But Vector’s director of operations Dustin Davinia points across the street from the headquarters to an open field and tells me that’s where the company is eventually headed with its expansion plans.

It may be needed soon. Davinia and other executives interviewed for the story have their own process control plan for their process control systems company: convince other industries besides those currently being served by Vector that the company can also make solutions for their needs as well. Davinia was a great tour guide for the spark360 crew, so our thanks to him and his employees for allowing us to disrupt their workday by sticking cameras and microphones close to all that welding and hammering.

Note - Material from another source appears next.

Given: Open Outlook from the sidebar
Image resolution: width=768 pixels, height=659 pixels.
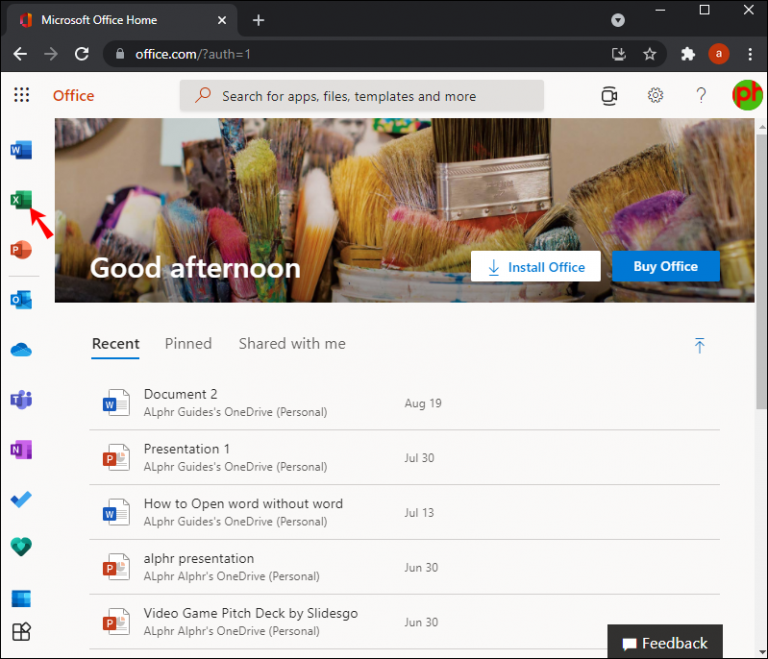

I didn’t know a lot about process control before doing my homework on Vector Systems. But even if I hadn’t read up on the industry segment, Davinia, vice president Ken Smith and president/founder Brian Ovens were very good teachers. They described the various functions for their skidded assemblies – stainless steel modules that can be “skidded” easily into place inside a facility and hooked up to the existing pipes and infrastructure so it can monitor, measure and meter whatever fluid or gas is being handled.

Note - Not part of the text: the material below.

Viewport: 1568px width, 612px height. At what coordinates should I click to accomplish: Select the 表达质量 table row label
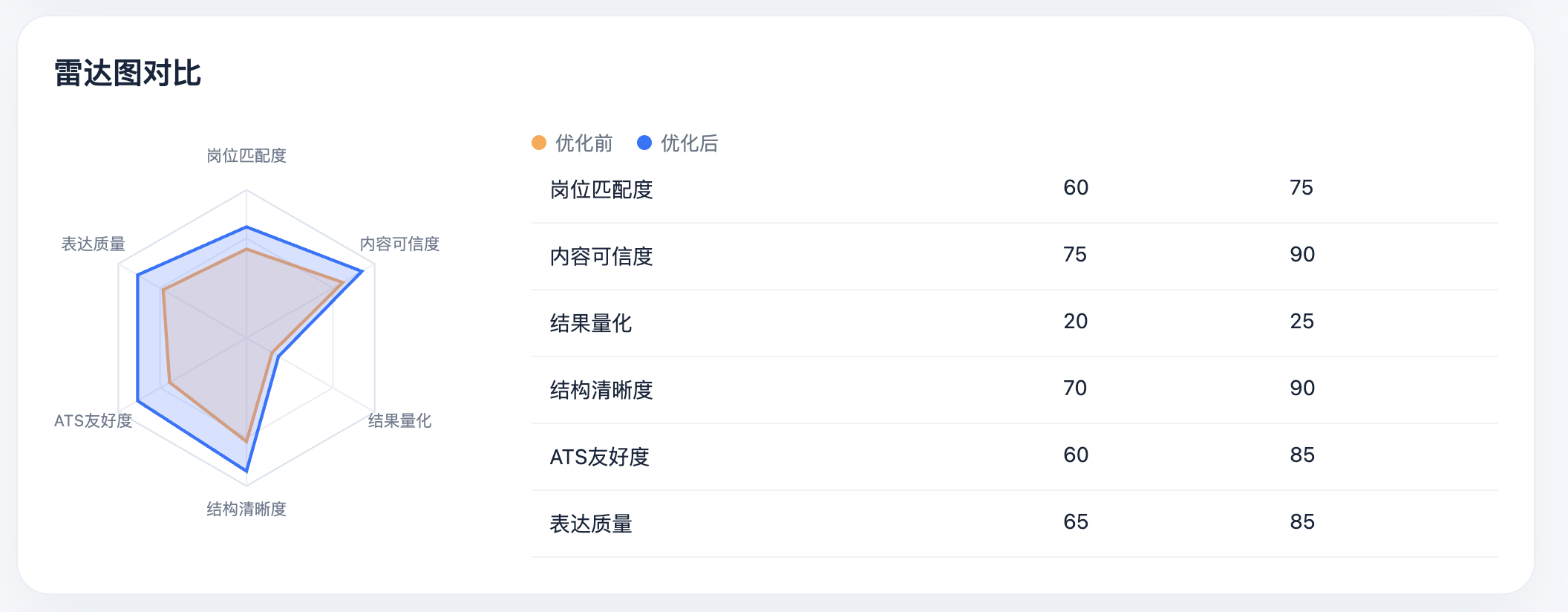(x=591, y=524)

Davinia also took us inside the area where programmable logic controls, electrical control panels and other industrial control equipment are put together. I was struck by the mix of heavy-metal manufacturing – the traditional picture of flying sparks, workers in hardhats and goggles handling steel and iron – and state-of-the-art motherboard and circuitry associated with computers.

It was like looking at the past, present and future of manufacturing – all at once.